One of the highlights of delivering the Next Generation Training fund was having the ability to support (very) new entrants to undertake the tractor driving course for 13 to 15-year-olds. When we were promoting the funds, we found that teachers and parents were usually just as delighted as the kids in knowing that training on how to be safe and how to do it well was being carried out by professionals.
However, there was more than one occasion where at least one parent didn’t look quite as impressed, and at a couple of career fairs, there were some who seemed to take my recommendation as a bit of a personal slight.

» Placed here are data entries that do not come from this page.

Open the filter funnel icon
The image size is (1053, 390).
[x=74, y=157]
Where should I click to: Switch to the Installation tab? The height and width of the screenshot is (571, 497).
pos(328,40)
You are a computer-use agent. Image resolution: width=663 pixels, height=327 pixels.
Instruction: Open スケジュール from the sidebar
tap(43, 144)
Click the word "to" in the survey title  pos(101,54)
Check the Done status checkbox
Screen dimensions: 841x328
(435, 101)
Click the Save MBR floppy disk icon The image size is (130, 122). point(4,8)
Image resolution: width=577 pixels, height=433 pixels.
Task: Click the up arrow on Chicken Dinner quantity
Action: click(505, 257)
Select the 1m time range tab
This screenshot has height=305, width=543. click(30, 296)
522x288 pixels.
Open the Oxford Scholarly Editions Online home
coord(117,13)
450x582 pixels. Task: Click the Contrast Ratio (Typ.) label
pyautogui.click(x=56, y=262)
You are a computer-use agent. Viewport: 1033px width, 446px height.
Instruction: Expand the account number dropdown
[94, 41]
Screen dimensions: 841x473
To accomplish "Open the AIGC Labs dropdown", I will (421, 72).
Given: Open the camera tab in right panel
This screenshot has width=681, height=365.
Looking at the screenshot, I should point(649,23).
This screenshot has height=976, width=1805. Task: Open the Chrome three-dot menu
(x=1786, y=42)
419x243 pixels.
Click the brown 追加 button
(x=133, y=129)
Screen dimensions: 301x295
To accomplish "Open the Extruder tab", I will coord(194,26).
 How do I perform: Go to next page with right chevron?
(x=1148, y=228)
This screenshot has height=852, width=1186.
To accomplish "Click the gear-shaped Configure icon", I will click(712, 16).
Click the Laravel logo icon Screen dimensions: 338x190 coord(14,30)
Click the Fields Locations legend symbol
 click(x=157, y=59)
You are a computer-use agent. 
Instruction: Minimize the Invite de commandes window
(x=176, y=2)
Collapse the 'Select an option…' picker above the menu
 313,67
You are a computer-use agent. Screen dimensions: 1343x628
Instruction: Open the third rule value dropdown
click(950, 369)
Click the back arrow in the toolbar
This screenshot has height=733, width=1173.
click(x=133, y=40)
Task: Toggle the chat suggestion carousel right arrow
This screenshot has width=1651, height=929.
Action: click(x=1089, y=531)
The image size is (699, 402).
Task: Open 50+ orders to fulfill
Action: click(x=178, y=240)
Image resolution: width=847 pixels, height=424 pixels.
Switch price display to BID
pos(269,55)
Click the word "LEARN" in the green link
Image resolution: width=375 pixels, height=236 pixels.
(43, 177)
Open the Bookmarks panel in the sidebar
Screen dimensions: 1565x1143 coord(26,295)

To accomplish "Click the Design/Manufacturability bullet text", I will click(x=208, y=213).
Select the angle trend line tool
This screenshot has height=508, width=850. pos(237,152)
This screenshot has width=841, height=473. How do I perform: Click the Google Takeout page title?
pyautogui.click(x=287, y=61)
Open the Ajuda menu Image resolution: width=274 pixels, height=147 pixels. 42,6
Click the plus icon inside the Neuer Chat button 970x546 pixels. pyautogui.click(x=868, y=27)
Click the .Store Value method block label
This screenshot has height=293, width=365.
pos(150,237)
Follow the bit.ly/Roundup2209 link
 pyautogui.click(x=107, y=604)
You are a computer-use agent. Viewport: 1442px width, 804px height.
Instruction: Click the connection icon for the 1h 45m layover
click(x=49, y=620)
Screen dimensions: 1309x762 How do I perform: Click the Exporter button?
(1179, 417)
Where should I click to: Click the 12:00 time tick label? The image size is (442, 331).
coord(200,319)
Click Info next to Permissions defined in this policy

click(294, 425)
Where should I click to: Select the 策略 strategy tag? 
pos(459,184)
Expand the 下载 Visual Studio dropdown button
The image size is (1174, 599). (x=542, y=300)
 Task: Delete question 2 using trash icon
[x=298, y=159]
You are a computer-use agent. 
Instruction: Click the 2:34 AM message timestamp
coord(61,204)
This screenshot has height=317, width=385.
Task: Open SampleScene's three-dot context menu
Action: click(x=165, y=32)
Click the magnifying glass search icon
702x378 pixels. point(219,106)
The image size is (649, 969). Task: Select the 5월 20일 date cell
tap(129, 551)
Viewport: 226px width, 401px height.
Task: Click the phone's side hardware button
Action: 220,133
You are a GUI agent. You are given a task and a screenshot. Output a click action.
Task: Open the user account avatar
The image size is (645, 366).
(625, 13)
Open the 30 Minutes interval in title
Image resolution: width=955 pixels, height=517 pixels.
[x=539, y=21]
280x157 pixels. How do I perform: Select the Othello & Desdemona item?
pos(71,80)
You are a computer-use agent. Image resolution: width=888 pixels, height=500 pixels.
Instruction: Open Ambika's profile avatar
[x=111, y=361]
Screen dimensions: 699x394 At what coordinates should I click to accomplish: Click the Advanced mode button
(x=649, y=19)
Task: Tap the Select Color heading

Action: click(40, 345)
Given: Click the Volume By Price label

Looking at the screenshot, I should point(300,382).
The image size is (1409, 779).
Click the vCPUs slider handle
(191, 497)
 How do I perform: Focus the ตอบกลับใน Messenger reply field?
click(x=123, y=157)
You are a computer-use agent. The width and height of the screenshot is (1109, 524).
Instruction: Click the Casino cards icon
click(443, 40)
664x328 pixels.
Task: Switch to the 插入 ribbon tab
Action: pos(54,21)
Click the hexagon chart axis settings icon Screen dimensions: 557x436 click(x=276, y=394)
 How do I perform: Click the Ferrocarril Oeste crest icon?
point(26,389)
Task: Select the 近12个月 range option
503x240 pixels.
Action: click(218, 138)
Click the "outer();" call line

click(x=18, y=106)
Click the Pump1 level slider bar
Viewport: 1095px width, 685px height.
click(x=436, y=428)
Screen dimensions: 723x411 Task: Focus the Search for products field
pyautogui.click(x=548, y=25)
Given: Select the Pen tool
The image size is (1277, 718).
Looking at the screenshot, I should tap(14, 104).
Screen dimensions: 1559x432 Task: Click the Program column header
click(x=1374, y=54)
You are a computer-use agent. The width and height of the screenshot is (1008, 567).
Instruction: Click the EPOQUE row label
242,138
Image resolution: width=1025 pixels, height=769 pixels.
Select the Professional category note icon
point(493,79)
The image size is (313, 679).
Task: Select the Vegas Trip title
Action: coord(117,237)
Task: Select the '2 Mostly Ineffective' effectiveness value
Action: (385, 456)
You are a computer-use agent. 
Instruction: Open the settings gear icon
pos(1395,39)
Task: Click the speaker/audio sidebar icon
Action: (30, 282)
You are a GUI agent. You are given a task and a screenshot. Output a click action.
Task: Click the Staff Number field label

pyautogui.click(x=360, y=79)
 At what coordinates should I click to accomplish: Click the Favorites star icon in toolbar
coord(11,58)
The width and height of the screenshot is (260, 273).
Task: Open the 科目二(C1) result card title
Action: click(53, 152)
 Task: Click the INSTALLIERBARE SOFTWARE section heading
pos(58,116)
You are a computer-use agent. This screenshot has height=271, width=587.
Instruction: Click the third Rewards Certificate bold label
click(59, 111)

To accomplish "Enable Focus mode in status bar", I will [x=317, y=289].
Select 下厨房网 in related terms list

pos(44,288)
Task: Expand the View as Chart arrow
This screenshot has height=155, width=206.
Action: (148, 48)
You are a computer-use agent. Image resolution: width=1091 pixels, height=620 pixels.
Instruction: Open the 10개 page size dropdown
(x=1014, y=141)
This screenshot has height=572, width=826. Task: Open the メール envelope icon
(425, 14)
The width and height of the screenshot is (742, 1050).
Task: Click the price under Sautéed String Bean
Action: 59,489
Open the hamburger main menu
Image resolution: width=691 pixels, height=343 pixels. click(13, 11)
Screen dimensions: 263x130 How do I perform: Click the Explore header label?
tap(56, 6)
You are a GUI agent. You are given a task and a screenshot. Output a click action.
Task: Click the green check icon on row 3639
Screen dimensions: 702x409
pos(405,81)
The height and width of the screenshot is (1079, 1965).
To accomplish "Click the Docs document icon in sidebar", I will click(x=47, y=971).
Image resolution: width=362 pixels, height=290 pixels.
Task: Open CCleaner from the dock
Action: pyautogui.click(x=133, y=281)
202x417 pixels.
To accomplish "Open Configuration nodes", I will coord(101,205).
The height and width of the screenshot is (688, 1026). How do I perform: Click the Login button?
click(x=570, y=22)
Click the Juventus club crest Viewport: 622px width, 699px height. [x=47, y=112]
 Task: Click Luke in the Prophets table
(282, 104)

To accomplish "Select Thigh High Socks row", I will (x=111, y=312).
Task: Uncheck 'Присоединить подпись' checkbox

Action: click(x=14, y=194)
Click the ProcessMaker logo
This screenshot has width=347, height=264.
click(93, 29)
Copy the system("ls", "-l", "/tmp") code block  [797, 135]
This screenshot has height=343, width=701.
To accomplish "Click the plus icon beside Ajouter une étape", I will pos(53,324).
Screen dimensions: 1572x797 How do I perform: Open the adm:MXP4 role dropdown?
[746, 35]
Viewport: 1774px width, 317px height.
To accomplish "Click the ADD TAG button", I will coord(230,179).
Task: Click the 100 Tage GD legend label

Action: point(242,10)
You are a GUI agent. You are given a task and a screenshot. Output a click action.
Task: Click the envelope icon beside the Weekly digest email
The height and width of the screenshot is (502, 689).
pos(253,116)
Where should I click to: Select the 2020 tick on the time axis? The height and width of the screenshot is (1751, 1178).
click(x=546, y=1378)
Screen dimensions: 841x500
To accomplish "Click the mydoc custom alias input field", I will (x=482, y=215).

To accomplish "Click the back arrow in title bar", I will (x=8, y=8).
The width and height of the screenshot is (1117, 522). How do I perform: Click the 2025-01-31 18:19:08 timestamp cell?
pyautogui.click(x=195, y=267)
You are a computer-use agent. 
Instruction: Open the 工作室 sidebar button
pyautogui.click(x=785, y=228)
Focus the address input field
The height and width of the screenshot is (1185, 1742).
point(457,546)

This is a phenomenon I think unique to agriculture, where it seems you are either just supposed to ‘know’ how to do a task as it is ‘in your blood’, or that if you are not able to do a task well, then it’s a sign that your parent / farmer in charge, does not know how to do it either as ‘clearly’ they would have been the one in charge of passing on the skills.
Of course, this does not apply to every farm or to every farmer, there are multiple examples of excellent employers in our sector who support skills development and training. However, it isn’t isolated to one or two cases either. In a recent P&J article about farm safety, despite emphasising the importance of taking time and doing the task well, training wasn’t mentioned once.
No other sector that I work with takes the approach that you should ‘just know’. I presume it is because so many farms are passed down through the family that there is a presumption that skills will be too. This is of course often not the case, with some parents being excellent at undertaking a role, but terrible at explaining it, or at teaching others. Others might be excellent at training, but as their own knowledge has gaps, might not be the best trainers of the next generation. In some cases the technology for the task has moved on and although they can do the job well, it could be much easier if they applied the tools that are available now.
It is for this reason that I think the tractor driving course for 13 to 15-year-olds is so important. Tractors now are bigger and more powerful than just a few years ago. There is more technology and those who learned a few years ago might not be so up-to-date around options and the H&S guidance associated with their use by young people. By doing this course, the more experienced young farmers get the ‘rough edges’ in their practice smoothed away, and new entrants who have not had a parent or family friend to show them the ropes, can get a taster for what is involved.